Written request 1 → Reproduce the passage of the fish farm article from "Their dad had" up to and including "son, Tim, explained.".
Written request 2 → In the fish farm article, whose estate sold the 100-acre asparagus farm to Rosena and Richard Calvin?

Selected passage →
———

Fish list



By MARALINE KUBIK
VINDICATOR STAFF WRITER
PARADISE -- When Rick Calvin was a boy, he'd idle away his time hunting and trapping muskrat in and around the "bottom ground" of his grandparents' dairy farm.
Today, he farms the wetlands, growing and selling fish for ponds within a 100-mile radius.
In the 1930s, shortly after Calvin's parents, Rosena and Richard Calvin, married, the couple bought a 100-acre asparagus farm from the estate of E.L. Logenecker. The property adjoined the 100-plus-acre farm where Rosena had grown up, said Tim Calvin, Rick's younger brother and partner in the fish farm.
Their dad had grown up on a farm in Columbiana County.
Together, the couple harvested asparagus and raised wheat, corn and oats.
Dairy farming was too time consuming, their son, Tim, explained.

———

Data extract →
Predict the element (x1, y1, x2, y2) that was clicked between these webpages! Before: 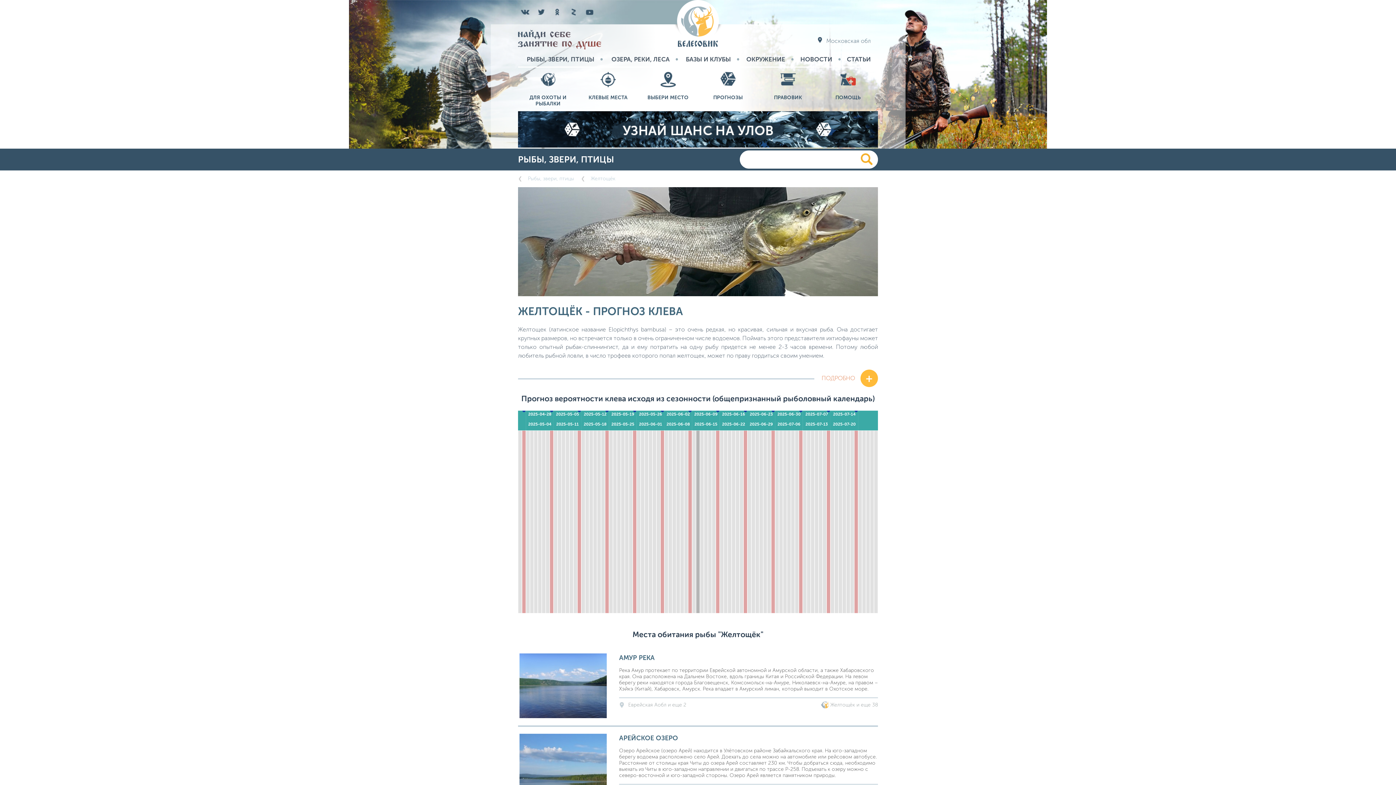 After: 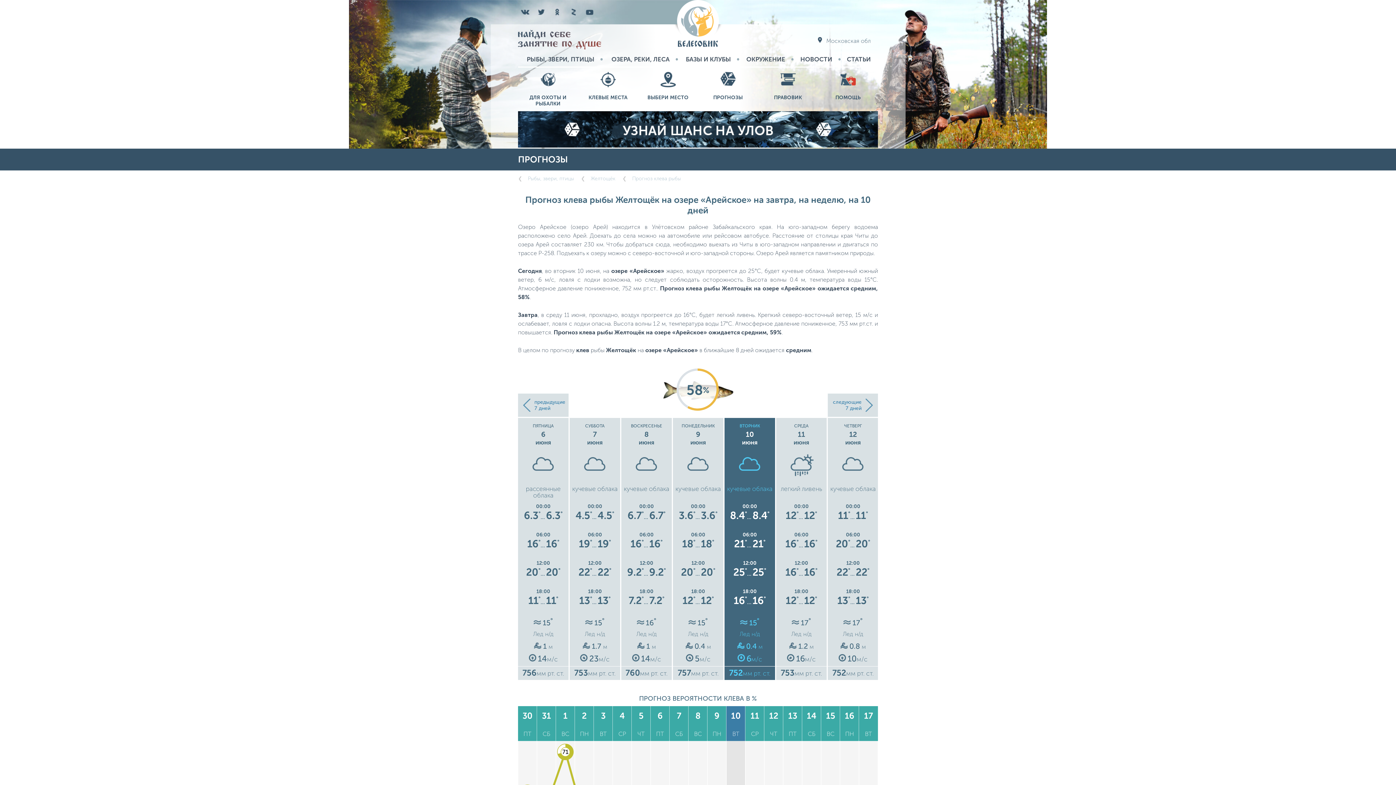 Action: label: АРЕЙСКОЕ ОЗЕРО

Озеро Арейское (озеро Арей) находится в Улётовском районе Забайкальского края. На юго-западном берегу водоема расположено село Арей. Доехать до села можно на автомобиле или рейсовом автобусе. Расстояние от столицы края Читы до озера Арей составляет 230 км. Чтобы добраться сюда, необходимо выехать из Читы в юго-западном направлении и двигаться по трассе Р-258. Подъехать к озеру можно с северо-восточной и юго-западной стороны. Озеро Арей является памятником природы.

Забайкальский край
Желтощёк и еще 18 bbox: (0, 727, 1396, 807)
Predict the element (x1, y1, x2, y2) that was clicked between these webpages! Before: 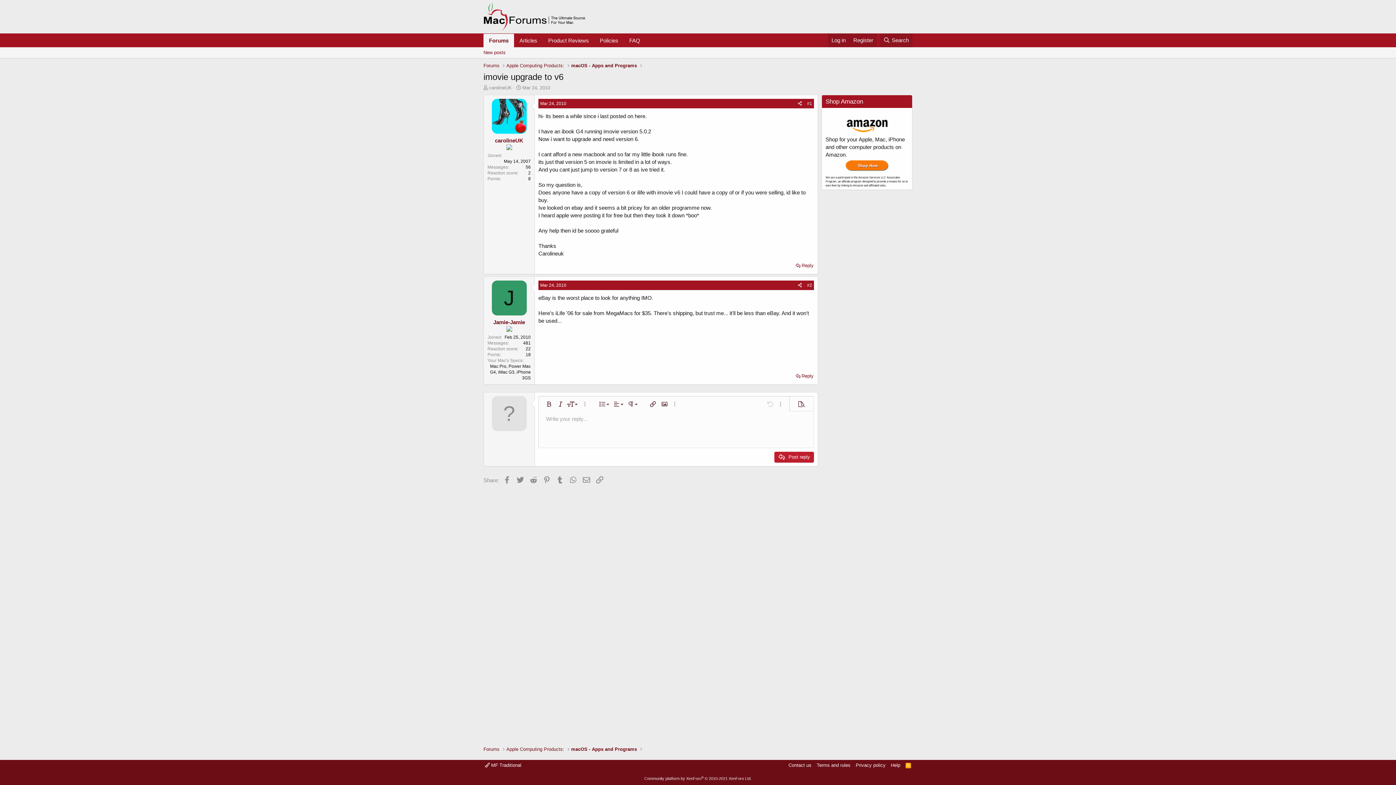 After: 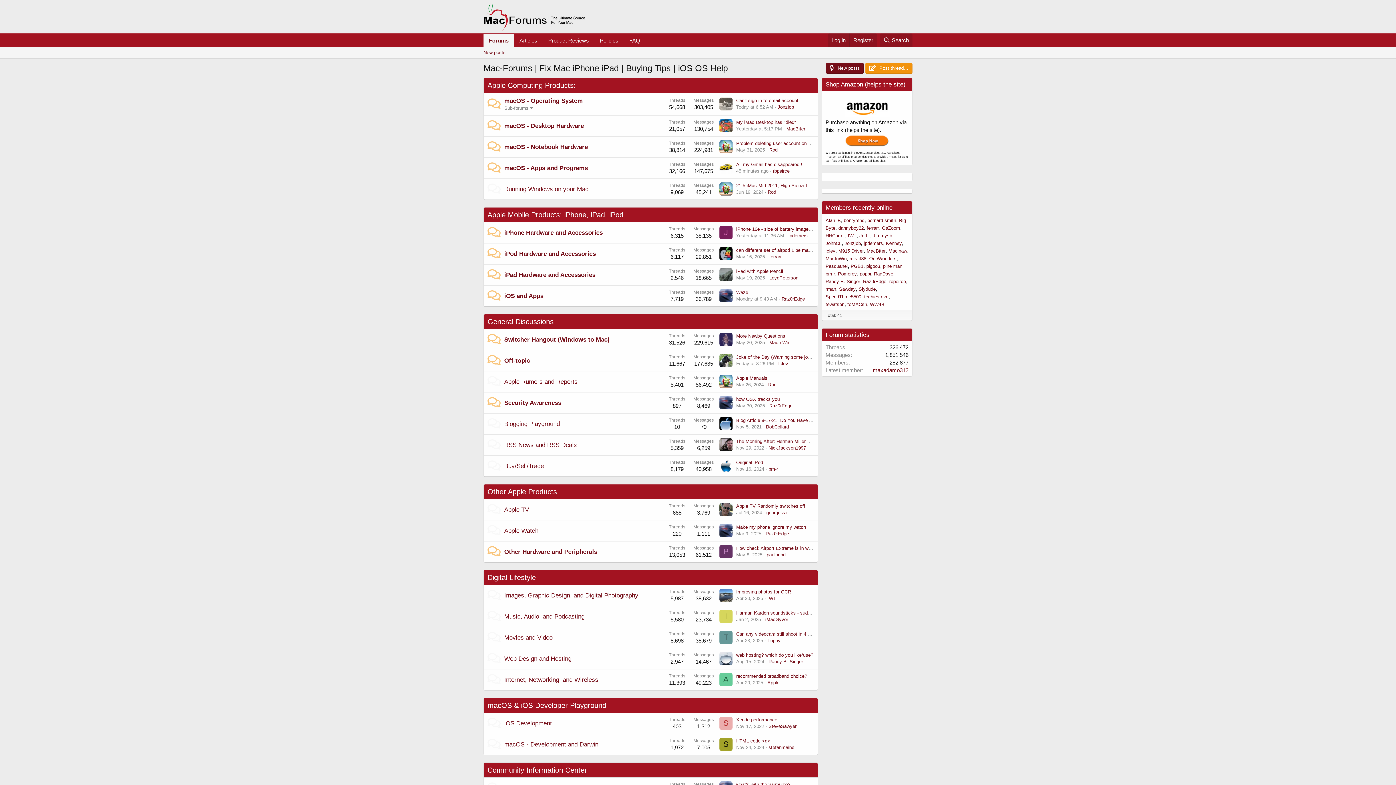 Action: bbox: (483, 62, 499, 69) label: Forums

———

Full response 1 →
Their dad had grown up on a farm in Columbiana County.
Together, the couple harvested asparagus and raised wheat, corn and oats.
Dairy farming was too time consuming, their son, Tim, explained.

Full response 2 → The estate of E.L. Logenecker.